- **設問 A**
ドラマ紹介文の「過酷な運命は突然、主人公の田」から「なんとか生き延びようとする。」までを、「携帯」を「スマホ」に変えて書き直すこと。
- **設問 B**
ドラマ紹介文を2文で要約すること。
- **設問 C**
ドラマ紹介文の続きを、最後の文のあとから書き進めること。

- **原文**
§
過酷な運命は突然、主人公の田宮太一(大泉さん)一家に降りかかる。令和の東京の郊外で、何不自由なく平穏な日々を過ごしていた家族が、ある日一家まるごと昭和19年(1944年)6月にタイムスリップ。携帯は通じず、食料を入手することも困難、価値観もまったく違う当時の日本で、戦争の時代をなんとか生き延びようとする。
あまりにも理不尽な出来事に直面すると、人はこうなるのだろう。タイムスリップした直後、にわかには信じがたい光景に対する太一の反応には、大泉さんの真に迫った演技もあり、笑ってしまった。
メインキャストは大泉さんをはじめ、吉田羊さん、堤真一さん、三田佳子さん、特別出演で神木隆之介さん、西田敏行さん、橋爪功さんと、豪華な顔ぶれ。大泉さんと堤さんのやり取りは、過酷な展開が多い今作の清涼剤だ。また、若手俳優の奥智哉さん、當真あみさんの演技も光っていた。戦時下にタイムスリップした令和の若者が“どうなっていくのか”見てほしい。
§
- **元のレコード**

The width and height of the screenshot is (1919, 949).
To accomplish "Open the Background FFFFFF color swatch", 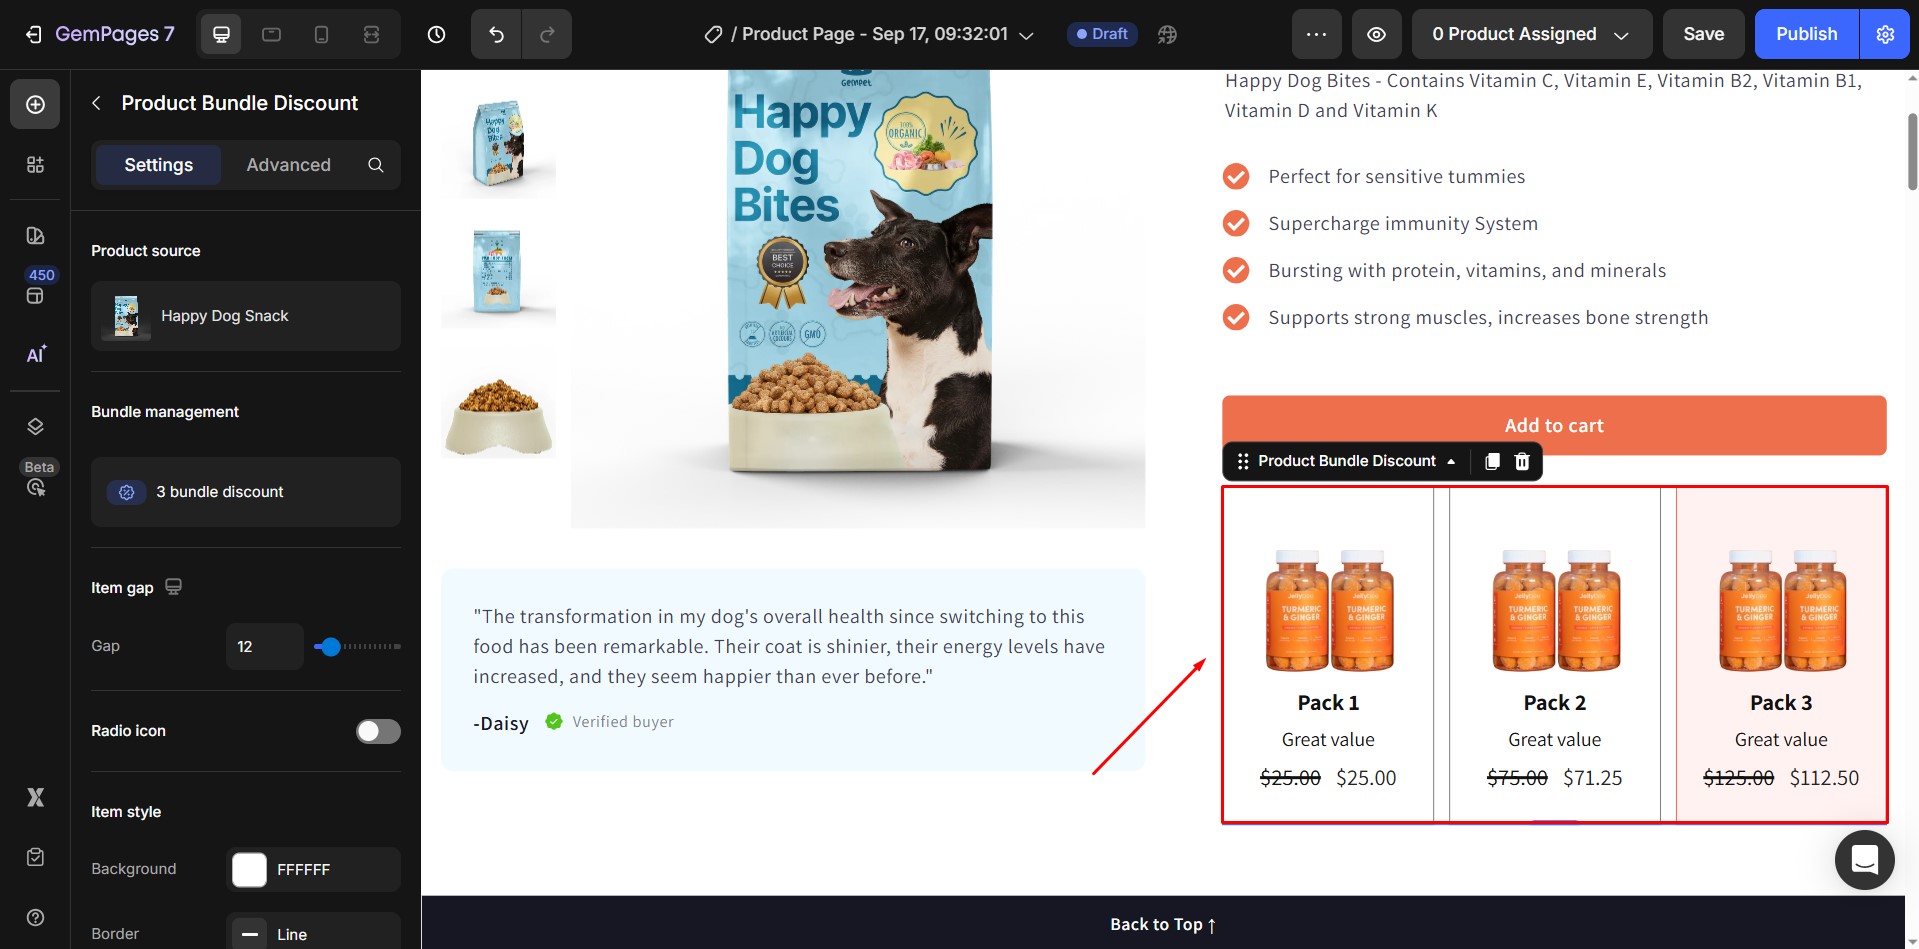I will point(250,870).
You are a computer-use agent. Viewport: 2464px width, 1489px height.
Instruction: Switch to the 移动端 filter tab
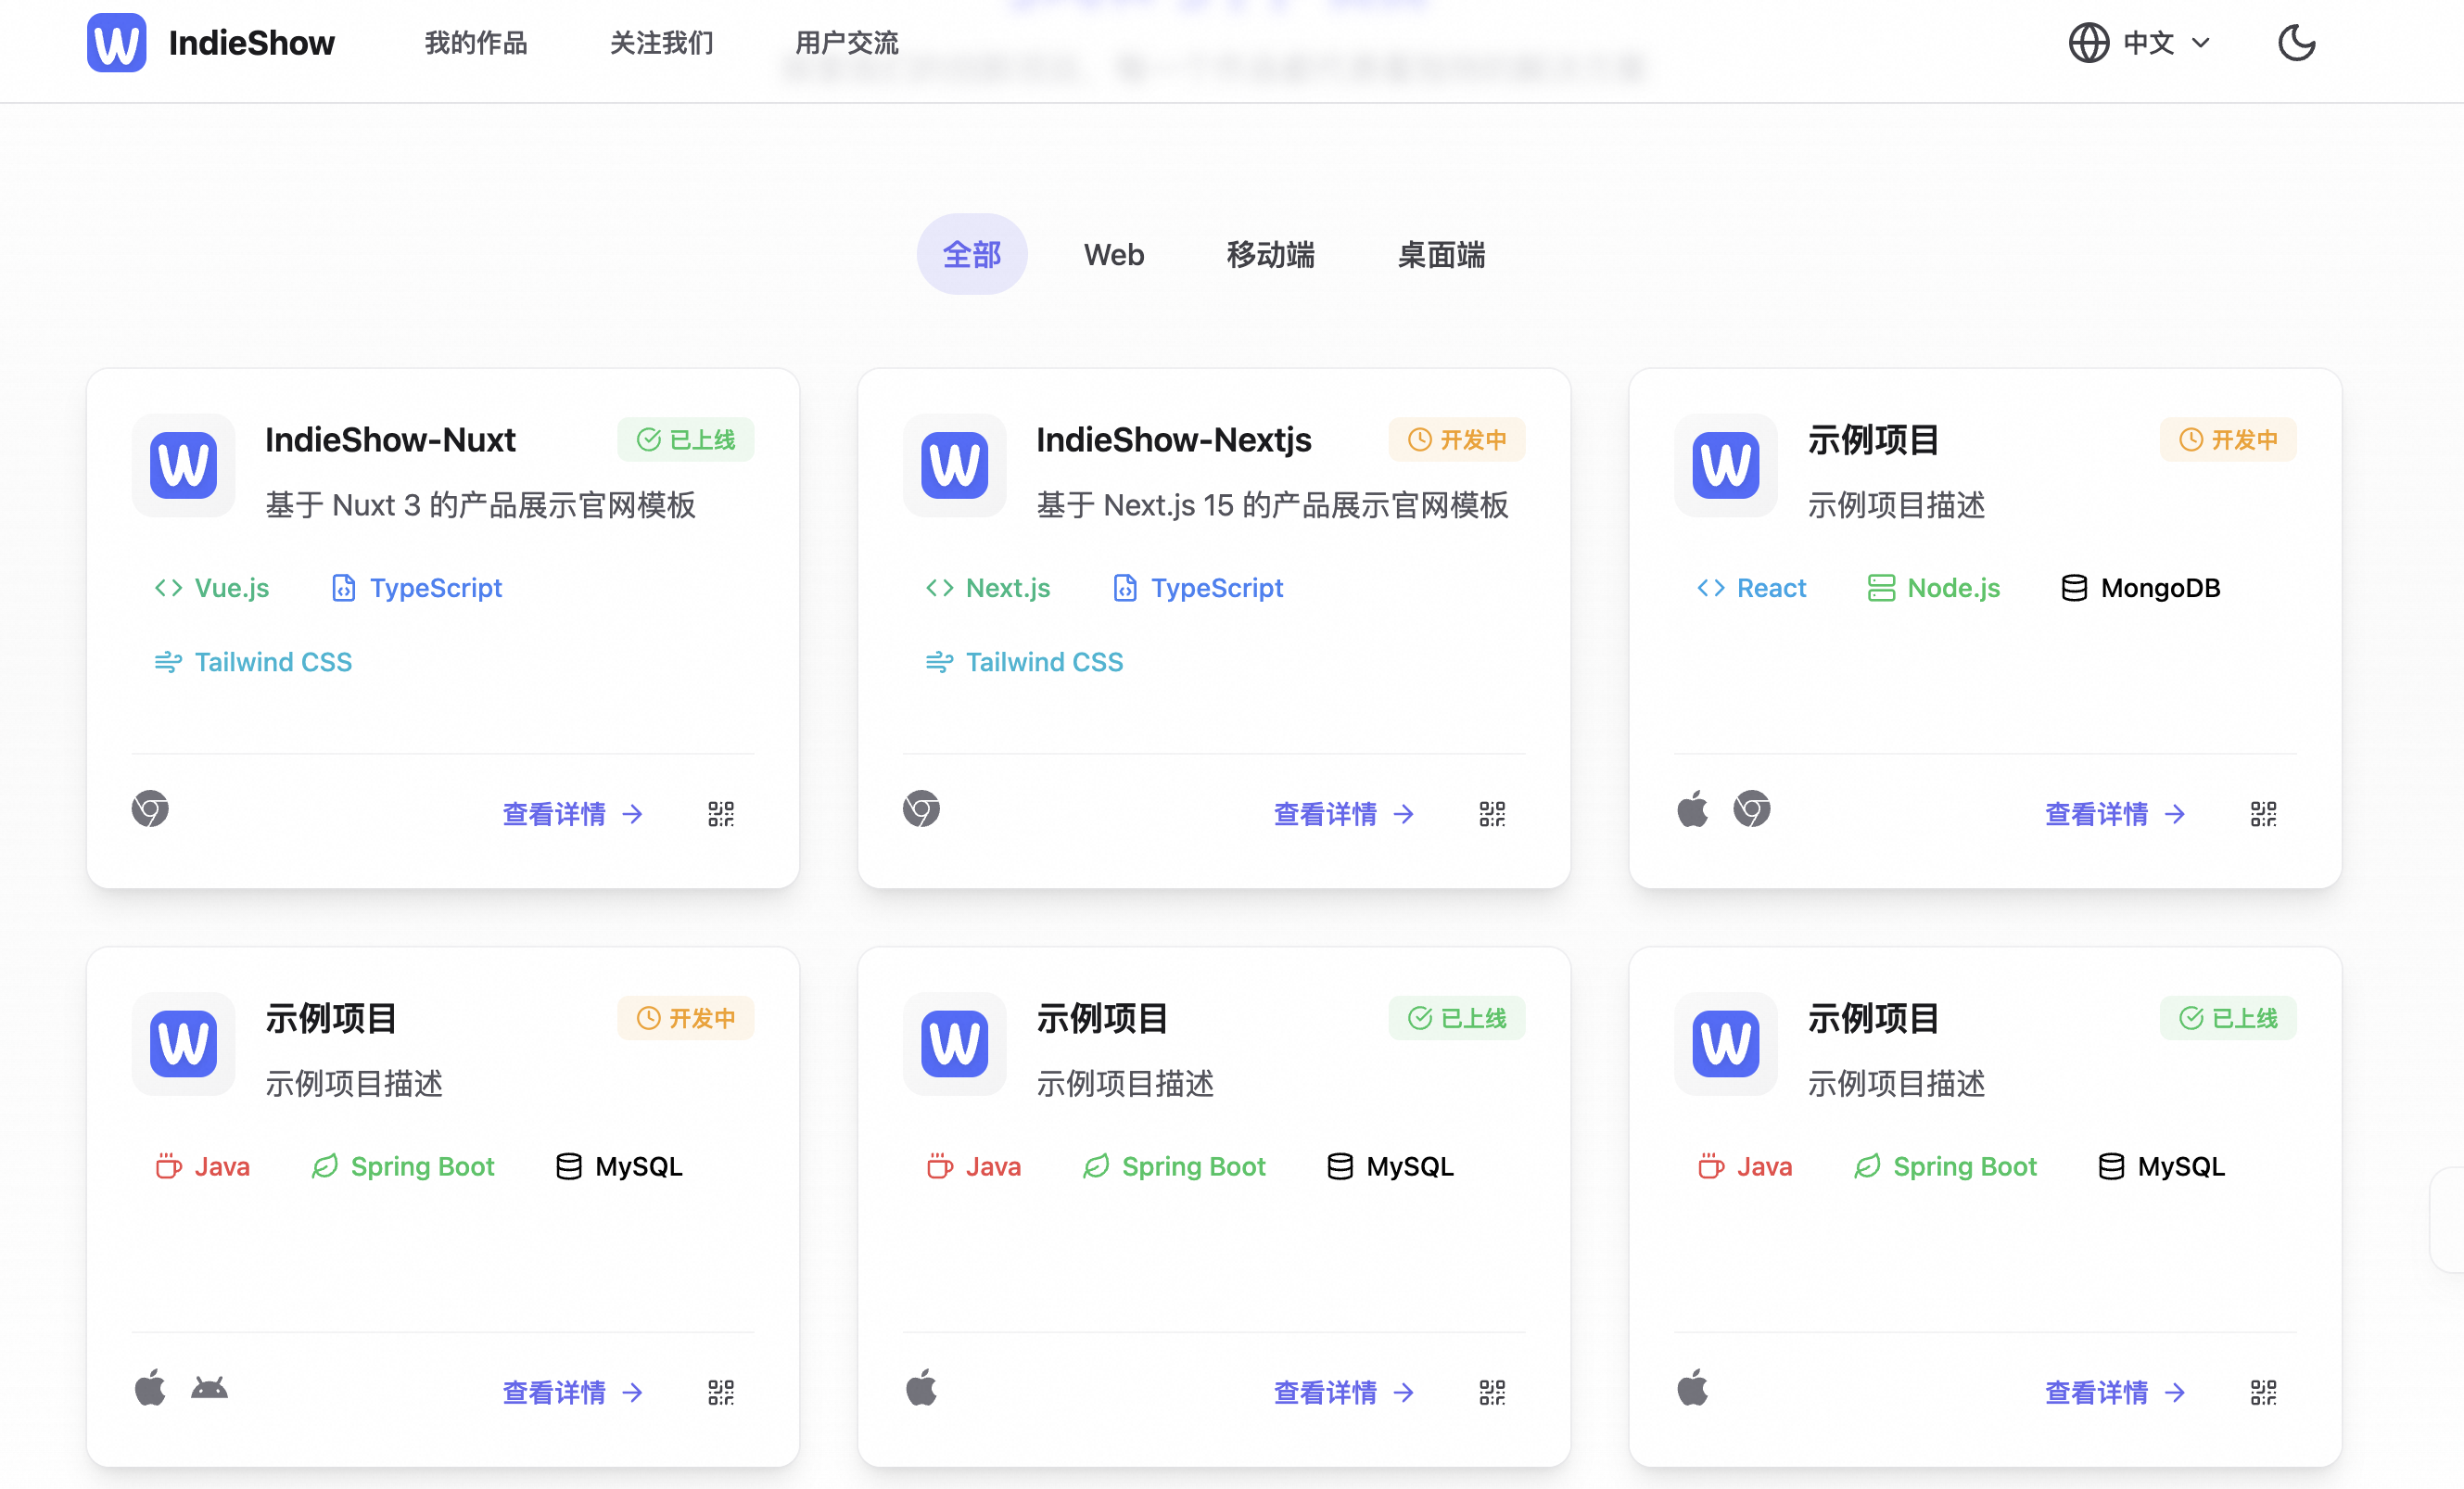(x=1270, y=255)
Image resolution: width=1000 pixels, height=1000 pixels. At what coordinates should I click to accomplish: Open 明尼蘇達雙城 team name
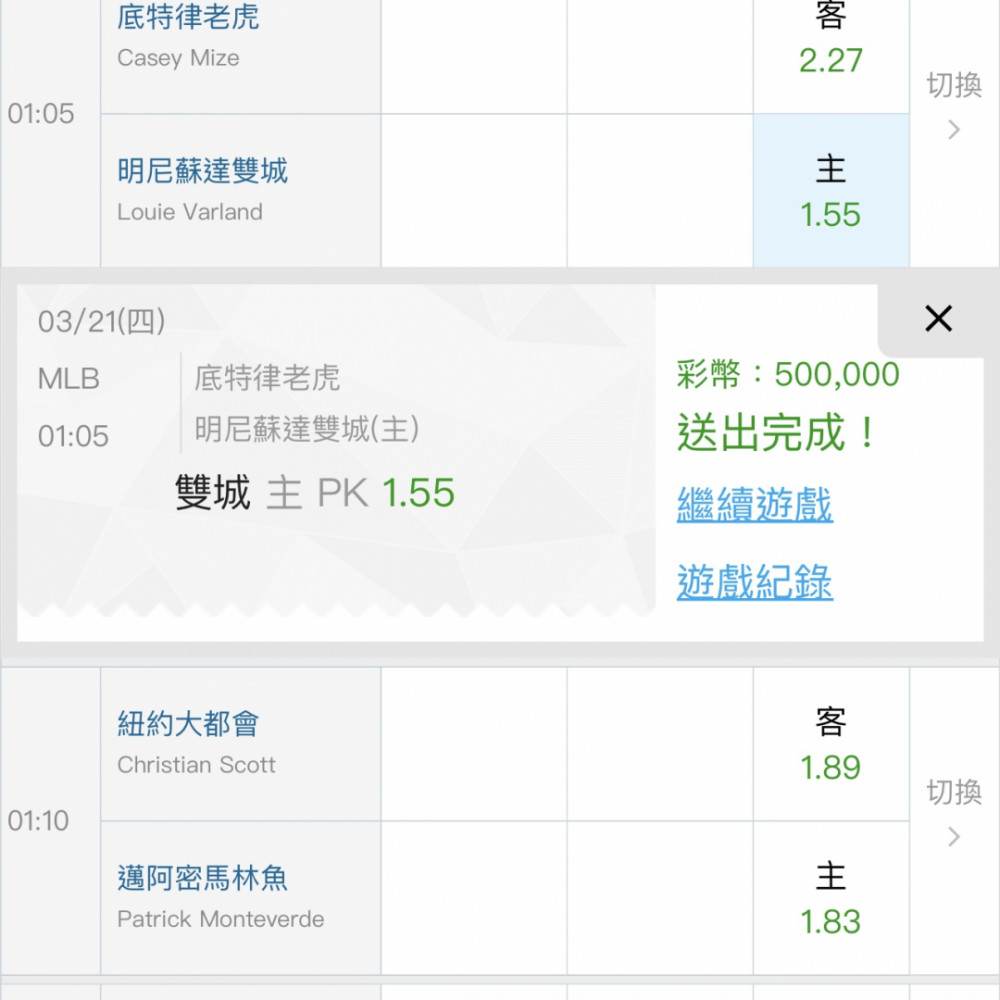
§
- **解答 A**
過酷な運命は突然、主人公の田宮太一(大泉さん)一家に降りかかる。令和の東京の郊外で、何不自由なく平穏な日々を過ごしていた家族が、ある日一家まるごと昭和19年(1944年)6月にタイムスリップ。スマホは通じず、食料を入手することも困難、価値観もまったく違う当時の日本で、戦争の時代をなんとか生き延びようとする。

- **解答 B**
令和の東京の郊外で平穏に暮らしていた田宮太一一家が、昭和19年6月にタイムスリップし、戦争の時代をなんとか生き延びようとする。大泉さんをはじめ豪華な顔ぶれがそろい、大泉さんと堤さんのやり取りは過酷な展開の清涼剤で、若手俳優の演技も光っていた。

- **解答 C**
ドラマの情報が発表された時は、「クドカンで戦争ドラマ!?」と少し意外に思ったが、いわゆる“クドカン節”が戦時下の価値観をアイロニカルに描いていることで、現代との違いをひしひしと感じることができた。最後に宮藤さんが今作の執筆で大切にしていたということを、記しておく。「戦争経験の有無が、僕と山田先生の大きな違いなのですが、それを逆手に取って、実感を伴わない主人公の“反戦”が、この苛烈な物語を通じて実感を帯びてゆくという大きな流れを意識して書きました。彼らに感情を乗せることで、戦争の愚かさを感じることができると思います」。